• [What the task requires]:
Reproduce the records from the line with "Click the Approved" to the line with "(x=28, y=208)", substituting "screen capture" for every "screenshot" and changing nothing else.

• [Input]:
● ● ● ● ●

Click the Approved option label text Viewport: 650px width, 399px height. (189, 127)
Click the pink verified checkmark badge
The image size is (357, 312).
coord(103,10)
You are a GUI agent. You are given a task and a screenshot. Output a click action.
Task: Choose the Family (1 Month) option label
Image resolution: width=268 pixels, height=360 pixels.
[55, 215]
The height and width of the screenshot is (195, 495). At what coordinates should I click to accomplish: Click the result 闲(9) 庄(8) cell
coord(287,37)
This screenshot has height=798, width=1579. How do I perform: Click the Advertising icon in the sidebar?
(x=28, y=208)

● ● ● ● ●

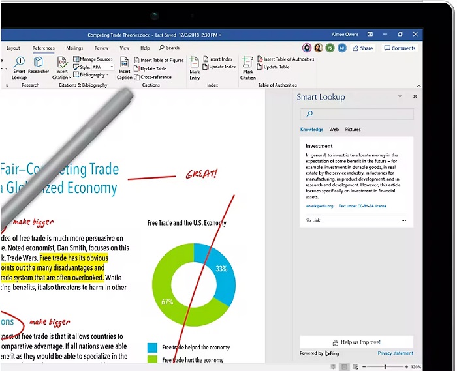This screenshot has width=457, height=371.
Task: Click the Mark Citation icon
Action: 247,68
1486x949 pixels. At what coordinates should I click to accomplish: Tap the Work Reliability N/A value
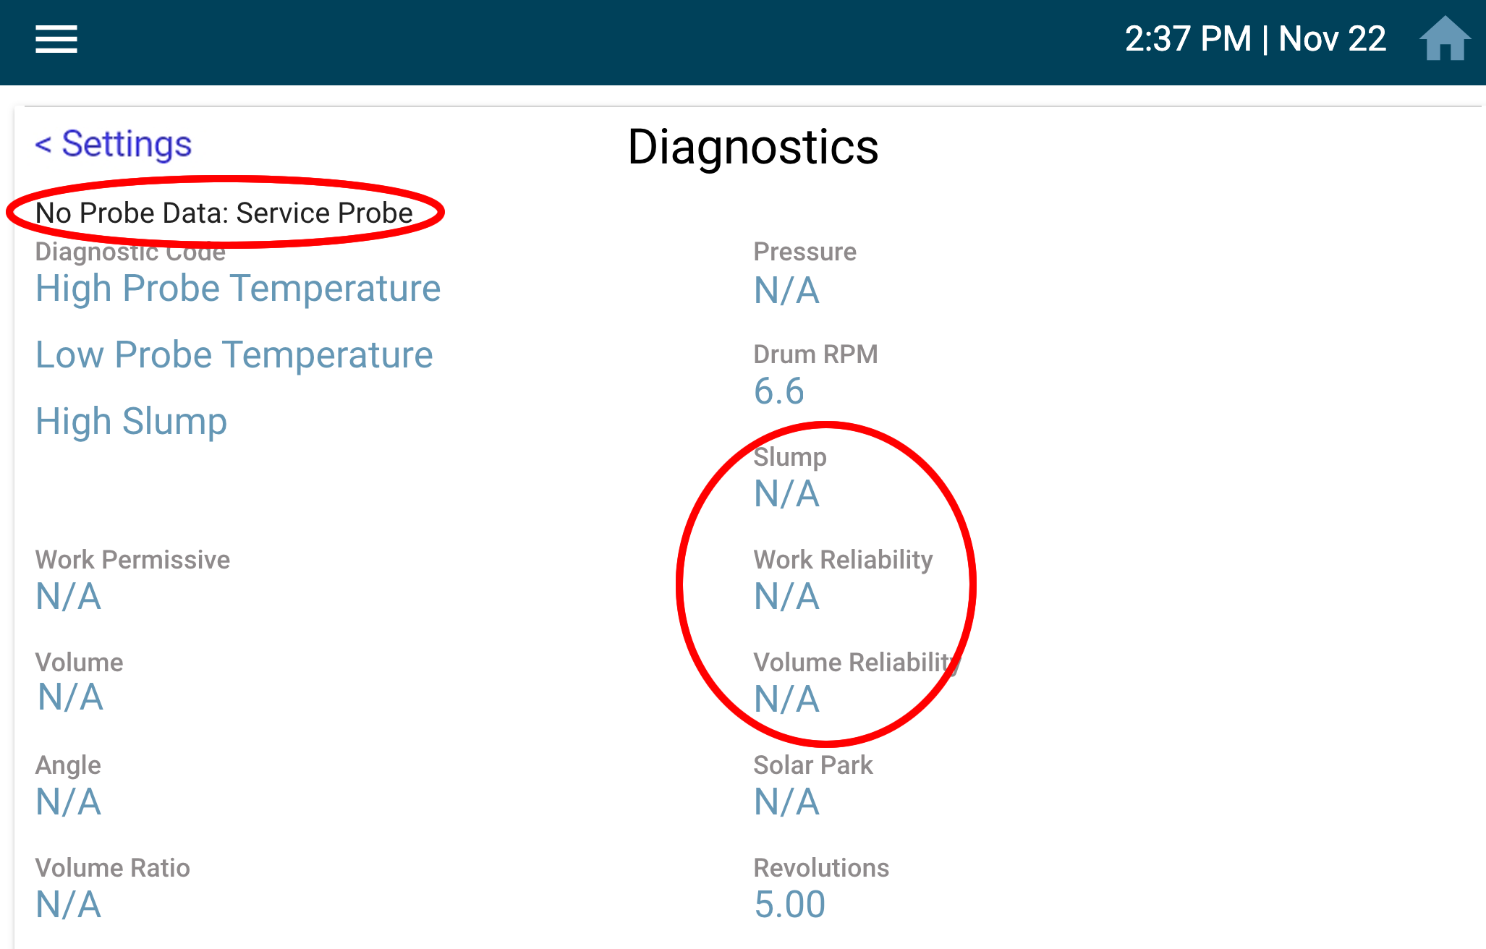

● ● ● ● ●

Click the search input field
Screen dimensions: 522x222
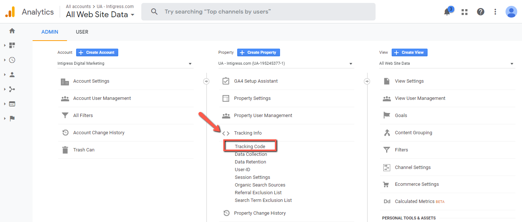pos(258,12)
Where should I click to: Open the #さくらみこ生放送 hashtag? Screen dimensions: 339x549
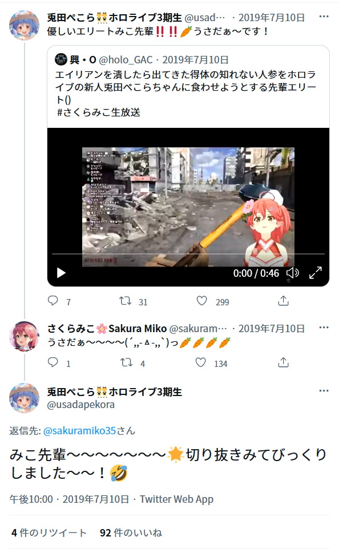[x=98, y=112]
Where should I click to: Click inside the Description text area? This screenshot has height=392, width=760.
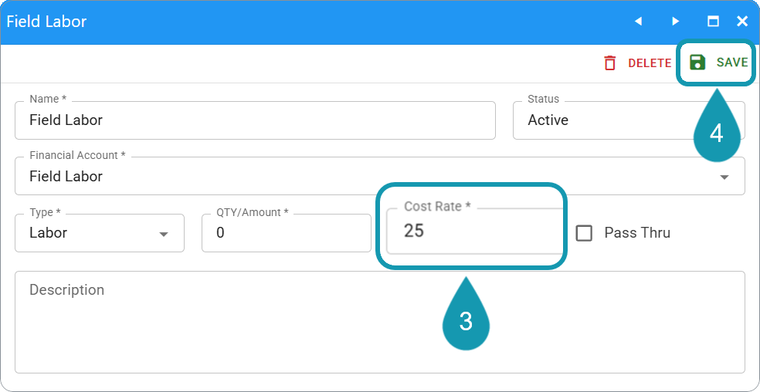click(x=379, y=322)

● ● ● ● ●

• [Solution to this problem]:
Click the Approved option label text Viewport: 650px width, 399px height. (189, 127)
Click the pink verified checkmark badge
The image size is (357, 312).
coord(103,10)
You are a GUI agent. You are given a task and a screen capture. Output a click action.
Task: Choose the Family (1 Month) option label
Image resolution: width=268 pixels, height=360 pixels.
[55, 215]
The height and width of the screen capture is (195, 495). At what coordinates should I click to accomplish: Click the result 闲(9) 庄(8) cell
coord(287,37)
This screen capture has height=798, width=1579. How do I perform: Click the Advertising icon in the sidebar?
(x=28, y=208)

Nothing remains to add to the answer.